Chevochot and Puaut [5] presented another approach to tolerating faults in distributed hard real-time systems. They developed a replication tool called HYDRA, which allows to integration of active, passive, or hybrid replication into the scheduling algorithm. This approach aims to tolerate both transient and permanent faults of a physical component, using sites composed of processors, memories and clocks. Sensors are exposed to timing and functional errors, while actuators are assumed to be reliable. This is a very promising solution to ensure the reliability of distributed hard real-time systems.

Despite the existence of several approaches to solve fault tolerance in real-time embedded systems, most of these approaches do not deal with processor faults; and those that deal with this type of fault, use in their context, aperiodic tasks to simplify their approach, unlike real-time embedded systems that generally use periodic tasks. The use of data redundancy or physical resources as a solution to solve the fault problem in these approaches can lead to the non-compliance with time constraints in strict real-time embedded systems.
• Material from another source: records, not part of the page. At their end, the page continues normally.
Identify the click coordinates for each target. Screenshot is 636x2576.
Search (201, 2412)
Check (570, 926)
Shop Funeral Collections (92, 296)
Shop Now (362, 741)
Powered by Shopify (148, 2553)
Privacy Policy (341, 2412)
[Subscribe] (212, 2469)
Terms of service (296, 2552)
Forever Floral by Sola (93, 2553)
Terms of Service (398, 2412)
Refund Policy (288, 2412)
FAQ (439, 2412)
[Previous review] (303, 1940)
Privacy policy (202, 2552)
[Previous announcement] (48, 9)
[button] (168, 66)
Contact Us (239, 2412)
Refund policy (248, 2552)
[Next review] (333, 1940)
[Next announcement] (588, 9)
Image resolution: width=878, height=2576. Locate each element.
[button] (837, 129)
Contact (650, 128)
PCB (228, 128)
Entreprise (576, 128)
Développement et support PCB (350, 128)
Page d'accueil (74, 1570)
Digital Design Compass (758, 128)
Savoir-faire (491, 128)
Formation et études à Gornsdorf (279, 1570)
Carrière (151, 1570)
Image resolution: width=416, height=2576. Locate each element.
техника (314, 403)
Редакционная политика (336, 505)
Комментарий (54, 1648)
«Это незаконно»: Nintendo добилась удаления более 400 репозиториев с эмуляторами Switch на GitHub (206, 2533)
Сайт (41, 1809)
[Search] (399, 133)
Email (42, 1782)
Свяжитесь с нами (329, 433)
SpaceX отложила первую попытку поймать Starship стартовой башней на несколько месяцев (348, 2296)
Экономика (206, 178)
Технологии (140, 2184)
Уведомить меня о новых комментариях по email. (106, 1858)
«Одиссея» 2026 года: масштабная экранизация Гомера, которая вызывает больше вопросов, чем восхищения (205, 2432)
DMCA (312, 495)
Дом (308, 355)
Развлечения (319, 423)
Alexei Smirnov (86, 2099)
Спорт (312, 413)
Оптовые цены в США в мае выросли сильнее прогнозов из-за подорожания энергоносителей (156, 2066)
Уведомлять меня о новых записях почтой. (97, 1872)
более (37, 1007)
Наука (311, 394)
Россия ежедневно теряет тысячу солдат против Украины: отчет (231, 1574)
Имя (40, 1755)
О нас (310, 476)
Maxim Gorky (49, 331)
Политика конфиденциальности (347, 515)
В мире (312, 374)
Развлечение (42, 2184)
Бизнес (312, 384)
Our approach is based on the proposal of a fault-tolerant and not negatively affecting scheduling algorithm in terms of time and energy constraints, which uses periodic tasks in a strict real-time embedded system based on the use of the watchdog timer for the detection of processor faults.

3. Embedded Systems

Embedded systems play an important role in our daily lives. These systems are ubiquitous in many devices and equipment, ranging from consumer electronics to complex industrial applications. The integration of these systems in specific environments allows dedicated tasks to be accomplished efficiently and often transparently for the end user. Their role is essential in sectors such as automotive, aerospace, healthcare, telecommunications and many others.

According to the language of Molière, the word embedded is derived from the verb "to embark" which means "to put something on board a ship, a plane or a vehicle an embedded system can be defined as: "A stand-alone electronic and computer system, which is dedicated to a very specific task" [6].

An embedded system is a computer system whose calculation means are embedded in the controlled process. Embedd computing means implies, in addition to space constraints (size, weight, shape), energy consumption and heat dissipation constraints. In addition, the power supply for the computing elements is embedded (batteries, fuel, etc.), and/or ambient (solar panels, etc.) [7].

An embedded system (ES) is a specialized computer system that constitutes an integral part of a larger system or a machine. Typically, it is a system on a single processor and whose programs are stored in ROM. A priori, all systems that have digital interfaces (watch, camera, car, etc.) can be considered as ES. Some ES have an operating system and others do not because all their logic can be implemented in a single program [8].

An embedded system is an autonomous combination of hardware and software (electronics plus computing) dedicated to generally carrying out a specific task in interaction with its environment and respecting often severe constraints such as: energy consumption, weight, reliability, response time, cost, etc. [9].

We can distinguish two categories of embedded systems: autonomous systems and embedded systems.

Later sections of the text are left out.